> **Given data**
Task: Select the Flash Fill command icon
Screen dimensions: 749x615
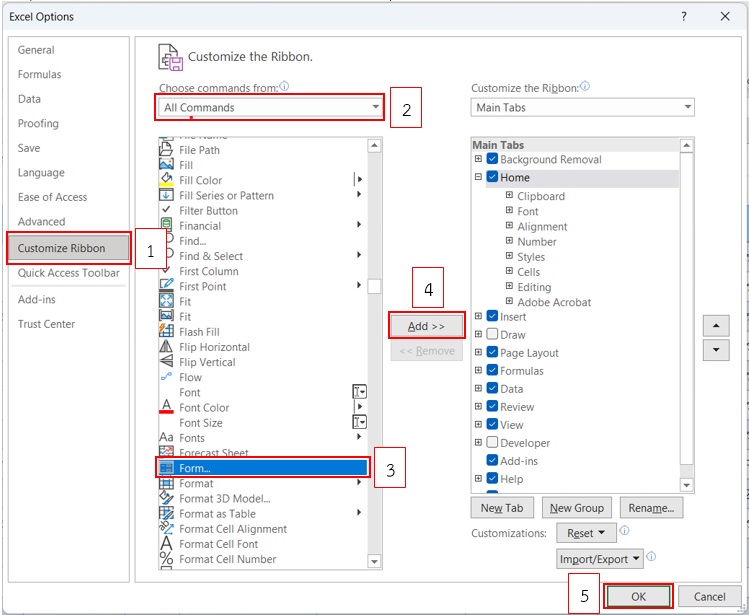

--

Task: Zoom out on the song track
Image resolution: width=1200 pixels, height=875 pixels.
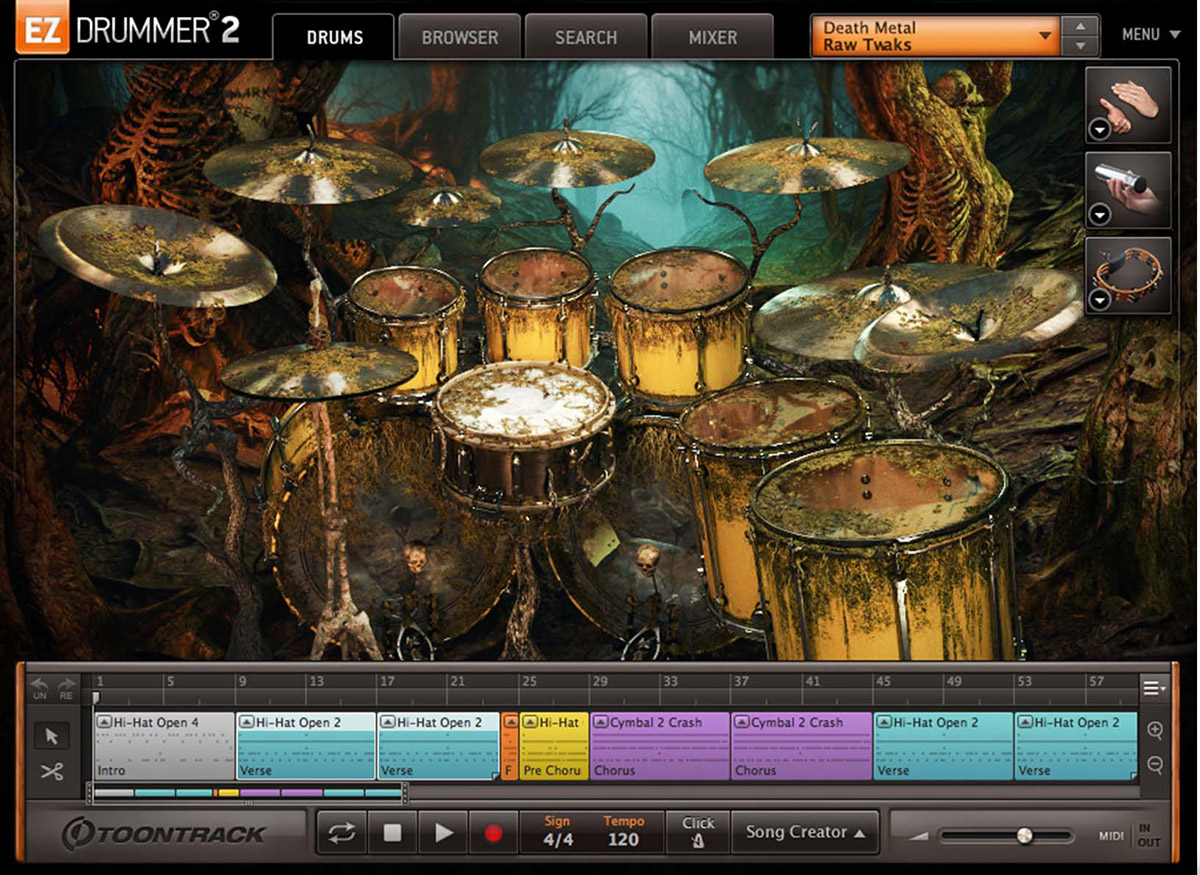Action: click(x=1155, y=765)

* * *

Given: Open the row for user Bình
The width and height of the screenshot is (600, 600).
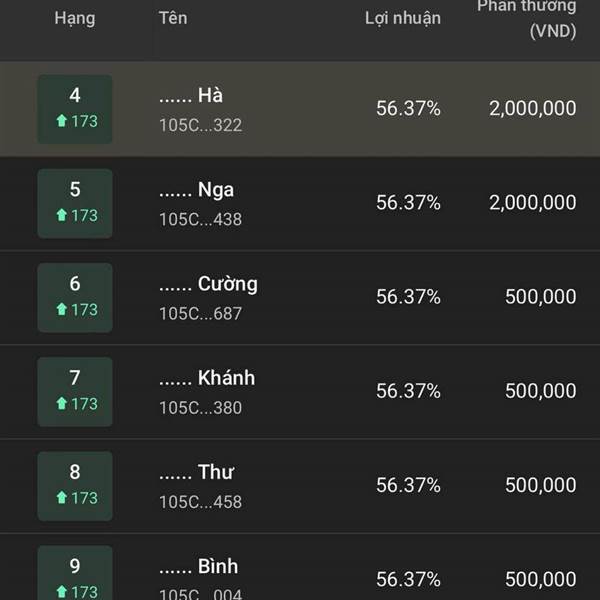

> **Task to carry out**
Only the lines above from the one with "Task: Select the Flash Fill command icon" through the one with "Screen dimensions: 749x615" should be duplicated, character for character.

> **Result of the task**
Task: Select the Flash Fill command icon
Screen dimensions: 749x615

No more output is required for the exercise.